Moda Influenciadora ensina a repensar as roupas paradas no armário

Influenciadora ensina a repensar as roupas paradas no armário

Dona do @repeteroupa, Melodia Von Erlea mostra como não sofrer ao fazer aquela limpa no guarda roupas e ajudar o meio ambiente

  • Moda | Júlia Putini, do R7*

A "Repete Roupa" é Melody, formada em Letras e pós graduada em comunicação, cultura e moda

A "Repete Roupa" é Melody, formada em Letras e pós graduada em comunicação, cultura e moda

Reprodução/Instagram/@repeteroupa

Todo brasileiro que teve o privilégio de trabalhar de casa e se isolar provavelmente enfrentou uma realidade ambígua em relação ao próprio armário. Para que tudo isso de roupa? O que eu faço agora? Será que ainda gosto das minhas peças? Será que vão caber? Para tentar trazer uma luz no fim do túnel (ou no fim da gaveta), Melodia Von Erlea, dona do perfil Repete Roupa, foi convocada para essa missão.

“As pessoas querem saber quais benefícios vão ter para sua própria vida antes de entender o impacto que isso gera no mundo”, aponta Mel, que é defensora do consumo consciente e de um guarda-roupa mais enxuto – mas não necessariamente sem graça. “Me abriu os olhos para outros problemas, mas começa em um movimento narcisista de pensar só em si e depois se expande para o comunitário. Não dá para forçar que seja o contrário”, pondera.

A pandemia, segundo a influenciadora, trouxe maiores certezas sobre nossos hábitos de consumo e estilo de vida, provando que a maioria das pessoas tem muito mais peças do que necessita para o dia a dia.

Mudar de hábito - e guarda-roupa - não é uma tarefa fácil, reconhece Mel. “Embora tenha um movimento do pessoal entendendo que é praticável consumir menos, também tem uma grande ansiedade para voltar a consumir como antes assim que possível, da maneira que der. O pensamento é: ‘aprendi que posso comprar menos, mas quero mesmo assim.’” 
 
Para pensar em usar melhor nossas peças e reverter a paradeira no armário, Melody passa algumas dicas práticas como a expert em repetir roupa que ela é. Para começar a organização:

Ela prova que sair do automático na hora de se vestir é divertido

Ela prova que sair do automático na hora de se vestir é divertido

Reprodução/Instagram/@repeteroupa

• Conte e catalogue suas peças (saber quantas roupas há ao todo e quantas peças de cada categoria você tem: saias, calças, blusas...);
• Faça uma conta básica: se tenho 10 saias, 30 blusinhas e 8 calças, multiplicando entre si dá 2400 looks. Pode ser que nem todos funcionem na prática, não combinem ou você não goste, mas funciona para ver como é possível variar muito mesmo com uma quantidade limitada;
• Feito isso, você já pode tirar peças que não se identifica mais, como coisas que ganhou de presente e não usou. Para tirar o melhor dessa etapa, que tal vender num brechó (ou fazer seu próprio), trocar com amigas, doar…? Vale tudo!
• Agora chegou a parte que todo mundo teme: organizar. É uma das etapas mais essenciais porque você precisa conseguir visualizar todas as roupas. Não ver as peças faz com que isso dificulte saber tudo o que tem e usar a criatividade para inovar nas combinações;
• Por fim, a diversão. Aproveite um sábado para montar looks e explorar novas possibilidades, tendo tempo para pensar em cada elemento da roupa, diferentemente da correria de se vestir no dia a dia. Exemplo: produza oito looks diferentes com uma calça. 

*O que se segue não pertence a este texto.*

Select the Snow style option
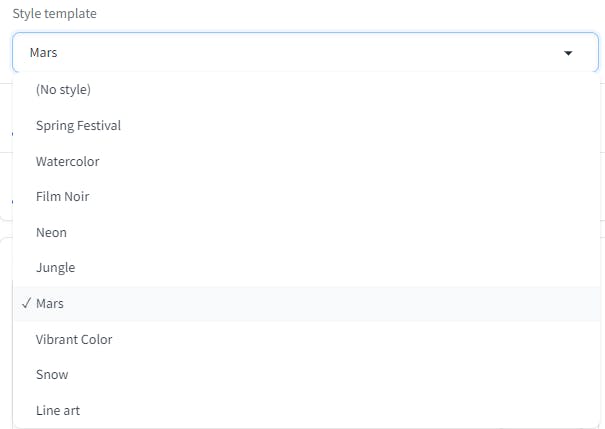The image size is (605, 429). point(307,375)
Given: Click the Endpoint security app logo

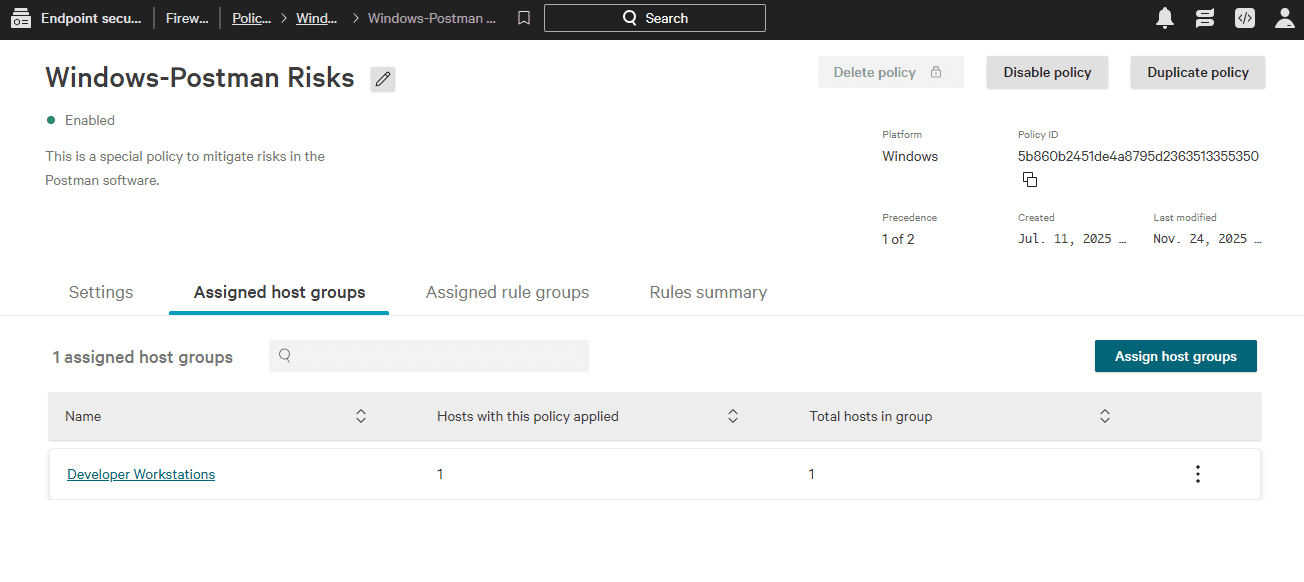Looking at the screenshot, I should tap(21, 17).
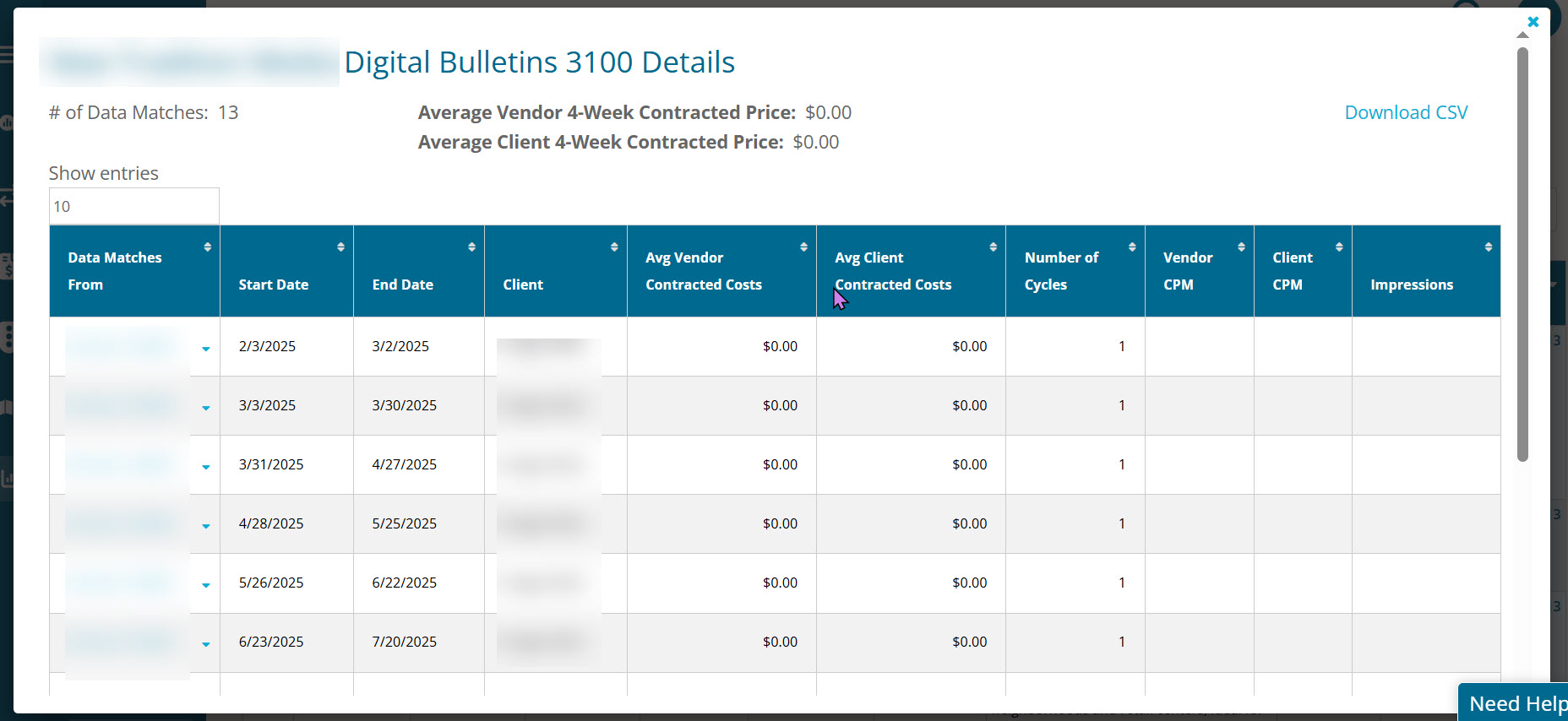Sort by Avg Vendor Contracted Costs
Viewport: 1568px width, 721px height.
[721, 271]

BÔNUS: Que tal fazer um desafio? Usar 15 peças durante um determinado período (um mês por exemplo) ou parar de comprar roupa por 3 meses. Adapte sua lista dentro do viável e possível. “É um processo doloroso olhar e ver o dinheiro gasto em tudo aquilo que eventualmente é desperdiçado”, pondera Melody. 

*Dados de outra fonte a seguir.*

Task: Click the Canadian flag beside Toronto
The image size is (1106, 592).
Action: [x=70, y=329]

Mas, se você é daquelas que se sente esgotada tendo que pensar na roupa de cada dia, a influenciadora aconselha a montar seu próprio uniforme. “Dez camisetas iguais, 5 calças pretas e pronto, está feito.” 

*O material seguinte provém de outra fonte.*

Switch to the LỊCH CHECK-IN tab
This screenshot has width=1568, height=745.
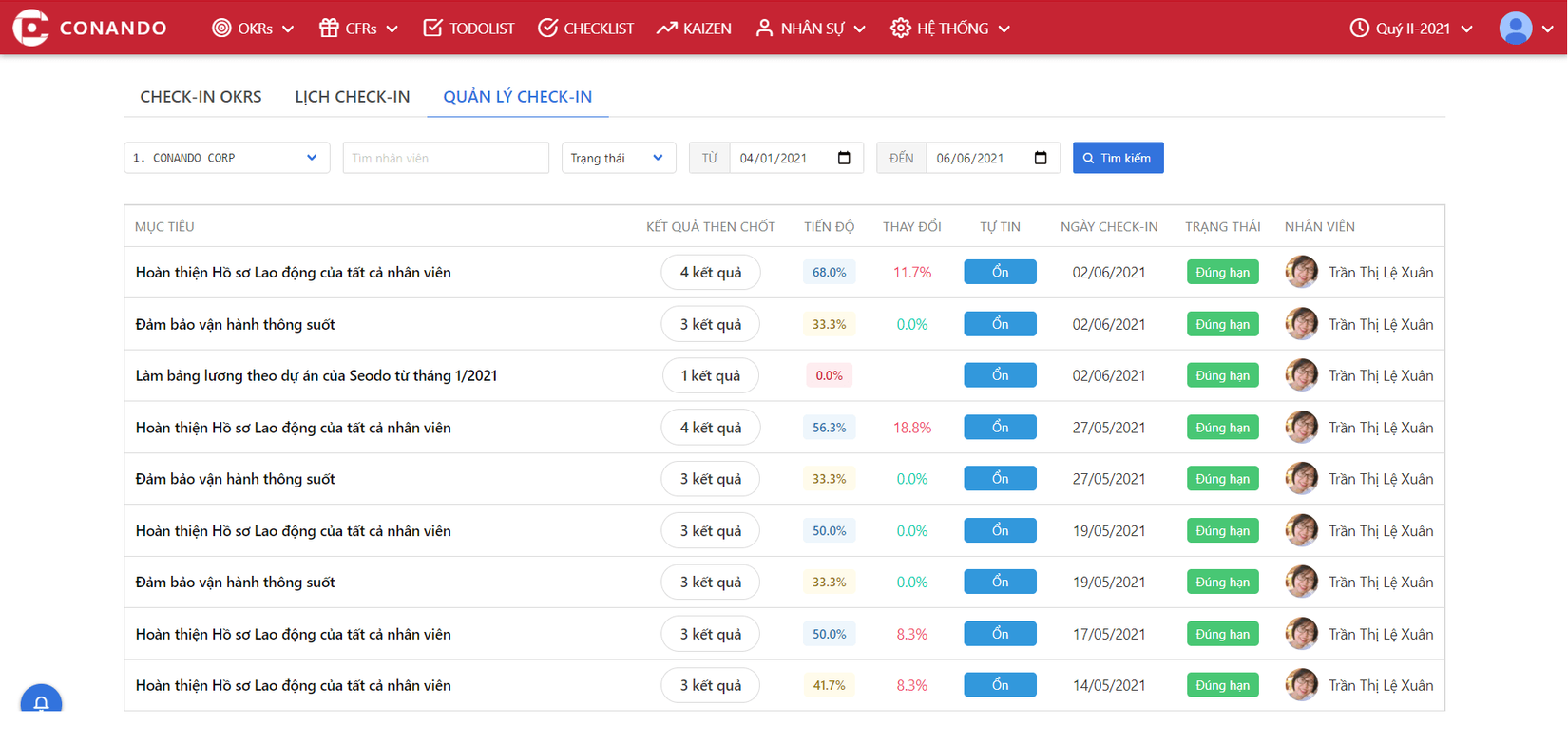click(352, 97)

E depois que a pandemia acabar?

Muita calma nessa hora! A ideia de fazer a limpa no armário não é te deixar sem ter o que vestir, mas trazer praticidade. Segundo o palpite da influenciadora, a moda pós-pandêmica herdará o conforto da roupinha de ficar em casa, sem perder o brilho. 

“Vai dar vontade de se montar e caprichar, mas sem abrir mão do conforto. Uma coisa confortável e espalhafatosa ao mesmo tempo, caprichada. As pessoas vão querer se sentir bem mostrando uma imagem legal”, aposta ela sobre a retomada do trânsito pelos espaços públicos.